The Research Computing Center (RCC) provides the FSU research community with computational resources to enable scientific research
Our goal is to remove barriers between scientists and students and the resources needed to complete their work.
To facilitate computational research at FSU, we offer several training, outreach and support opportunities for using RCC and partner resources.
Please review the learning resources and online training below. If you have further questions, contact the RCC at email@example.com.
From live workshops to self-paced online courses, there are a variety of resources available to suite your learning style and research computing needs.
Workshops and Training Events | Workshops and training to introduce new users to RCC resources or focus on a specific software or science
In-Person Support | Request an appointment for face-to-face support and in-depth assistance on technical troubleshooting, grant writing or to chat about RCC systems
The RCC has curated the following LinkedIn Learning courses that are particularly relevant to the FSU research community. FSU students, faculty and staff have free access to all LinkedIn Learning online courses taught by industry experts.

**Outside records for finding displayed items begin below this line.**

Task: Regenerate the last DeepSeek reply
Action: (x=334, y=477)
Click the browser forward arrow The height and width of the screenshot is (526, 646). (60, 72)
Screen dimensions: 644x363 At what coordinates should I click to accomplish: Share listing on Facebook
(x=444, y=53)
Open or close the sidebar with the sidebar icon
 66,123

- Learning Python | Python is one of the most-used dynamic languages and is supported on all major operating systems. This course gives you a comprehensive, accessible overview of Python 3 and covers topics required for day-to-day programming, including data types, data structures, operators and statements, control flow, loops, functions, classes, exception handling and file management. If you are a beginner programmer and want to learn how to write Python programs to accomplish a wide variety of tasks, join this course to start building a solid foundation for a Python career.

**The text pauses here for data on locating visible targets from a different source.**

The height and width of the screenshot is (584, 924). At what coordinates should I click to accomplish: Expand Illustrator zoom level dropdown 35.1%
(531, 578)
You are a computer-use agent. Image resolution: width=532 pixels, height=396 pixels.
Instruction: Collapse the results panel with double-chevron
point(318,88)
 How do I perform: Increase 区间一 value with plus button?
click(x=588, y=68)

- Linux: Intro to the Command Shell | Knowledge of the Linux command line is critical for anyone who uses this open-source operating system. For many tasks, it is more efficient and flexible than a graphical environment. This course discusses the basics of working with the Linux command line using the Bash shell, focusing on practical Linux commands with examples that help you navigate through the file and folder structure, edit text and set permissions. NOTE: If you are using this tutorial to learn about the HPC, skip over "Section 1: Setting up your Environment" since you will be using the HPC as your environment.

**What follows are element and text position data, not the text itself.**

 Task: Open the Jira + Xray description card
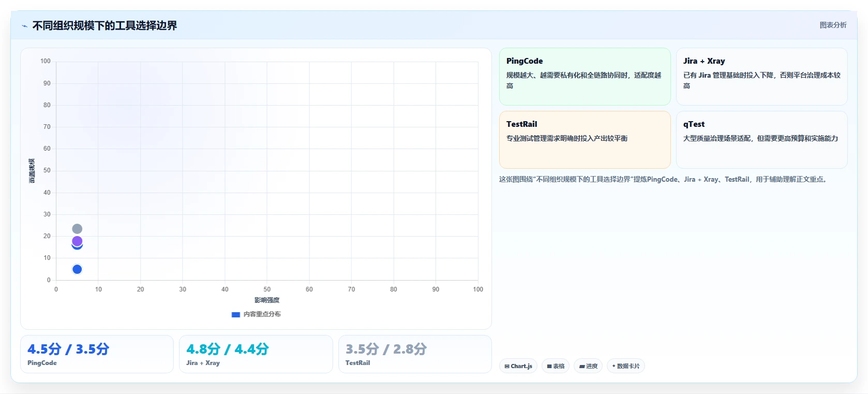click(762, 77)
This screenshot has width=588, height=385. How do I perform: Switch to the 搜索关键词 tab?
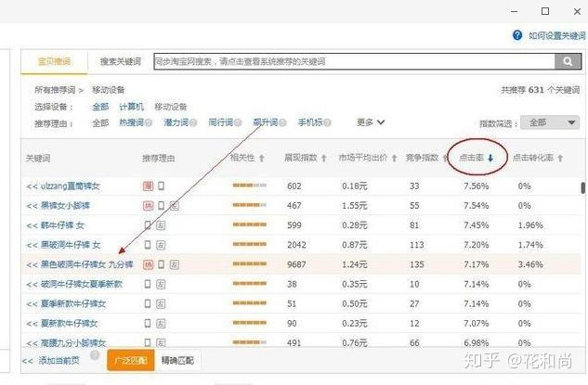pos(120,61)
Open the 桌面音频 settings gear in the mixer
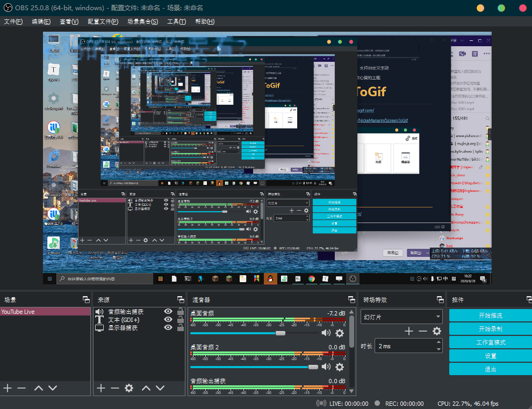The height and width of the screenshot is (409, 532). click(340, 333)
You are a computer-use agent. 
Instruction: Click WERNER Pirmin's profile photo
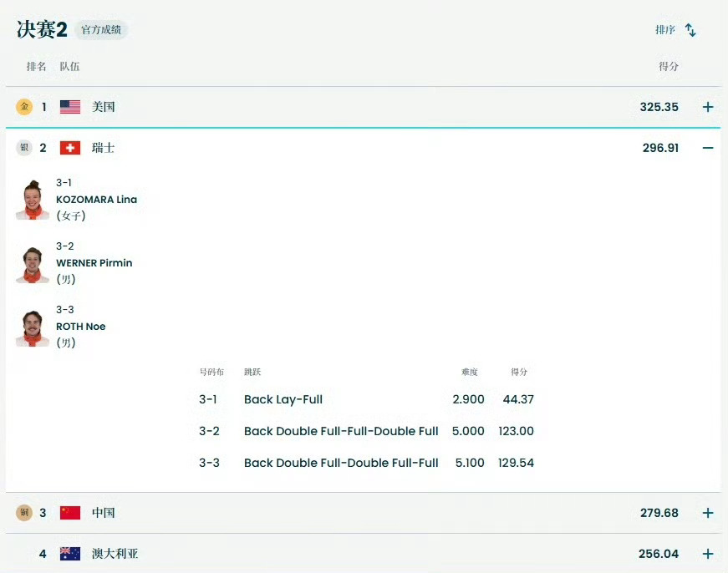pyautogui.click(x=32, y=263)
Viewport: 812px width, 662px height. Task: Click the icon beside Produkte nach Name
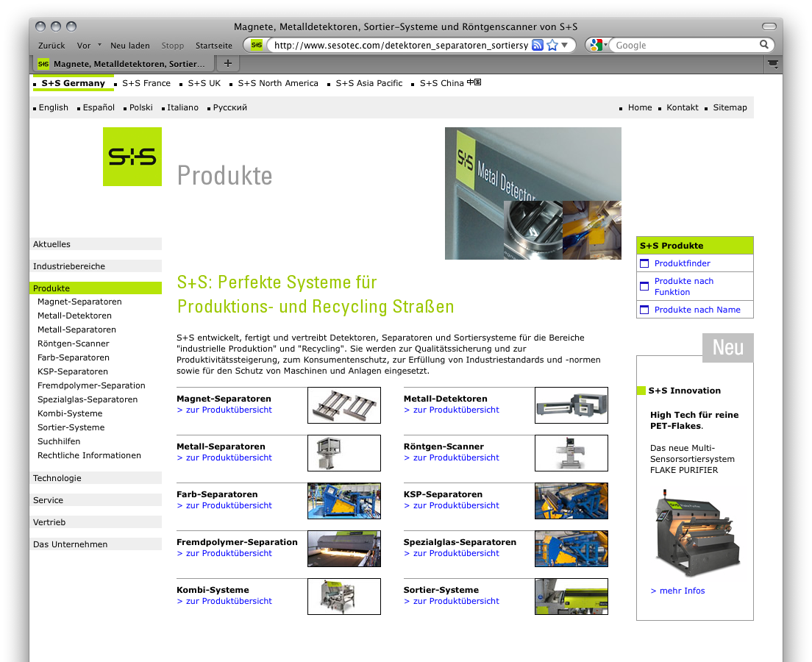point(644,310)
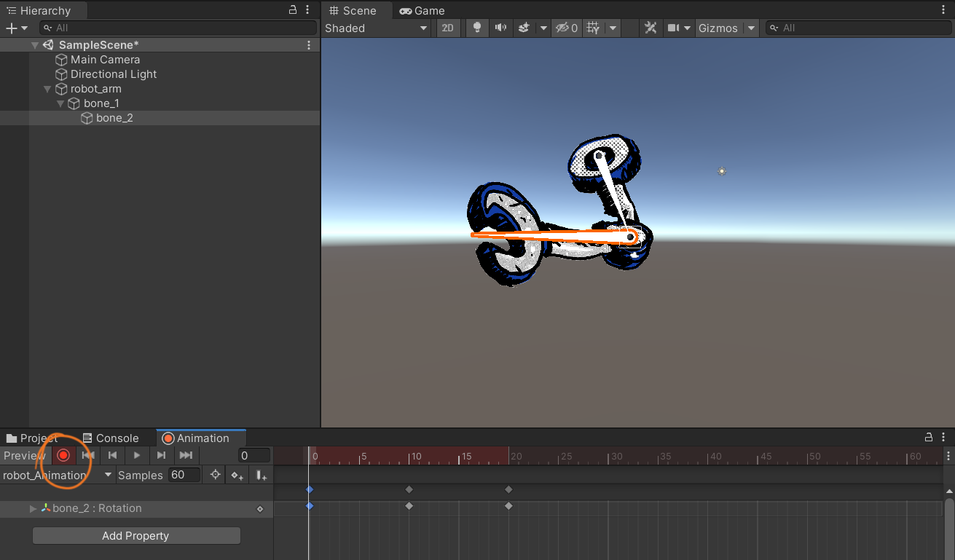Jump to first keyframe of clip
Image resolution: width=955 pixels, height=560 pixels.
[88, 455]
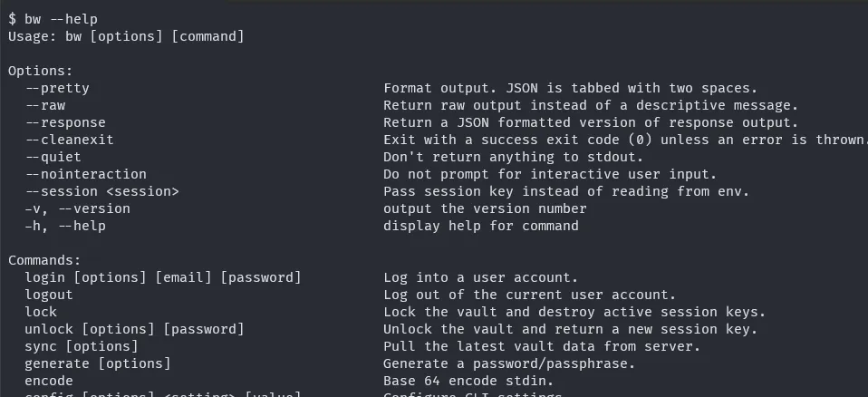
Task: Click the 'Log into a user account.' description
Action: [480, 277]
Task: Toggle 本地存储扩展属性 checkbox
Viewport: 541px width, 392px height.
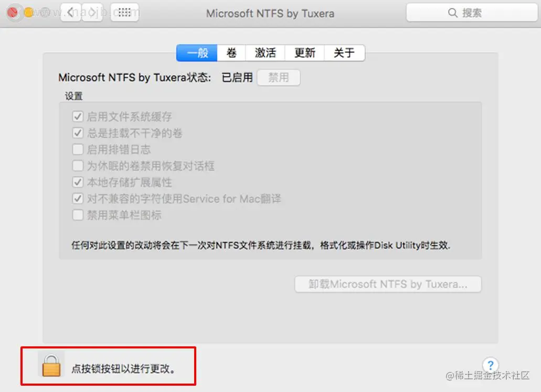Action: point(78,182)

- Learning SSH | Secure Shell (SSH) offers a safe way to communicate with a server and connect to systems remotely. This short course explains what SSH is and shows how to connect to an SSH server from different operating systems. It also demonstrates how to transfer files via SSH File Transfer Protocol (SFTP) and secure copy (SCP) and how to set up your own SSH server on Linux and Mac OS X.
- Learn Object-Oriented Design Principles | All good software starts with a great design. Object-oriented design helps developers plan applications before they write a single line of code and breaks down ideas into reusable and maintainable components. The course introduces you to the foundational concepts and terms—objects, classes, abstraction, inheritance and more—that you need to get started and shows you how to take the requirements for an app, identify use cases and map outclasses using Universal Modeling Language (UML). The final design can then be translated into code using an object-oriented programming language, such as Java, C#, Ruby or Python.
- Parallel and Concurrent Programming with C++ | Parallel programming unlocks a program’s ability to execute multiple instructions simultaneously. It is key to writing faster and more efficient applications. This training course introduces the basics of concurrent and parallel programming in C++, explains concepts like threading and mutual exclusion and demos them in action using C++.
- Python for Data Science Essential Training | Using Python to glean value from your raw data is critical. In this practical, hands-on course, learn how to use Python for data preparation, data munging, data visualization and predictive analytics. The course covers the essential Python methods for preparing, cleaning, reformatting and visualizing your data for use in analytics and data science. It helps to provide you with a working understanding of machine learning, as well as outlier analysis, cluster analysis and network analysis. Plus, the course explains how to create web-based data visualizations with Plot.ly and how to use Python to scrape the web and capture your own data sets.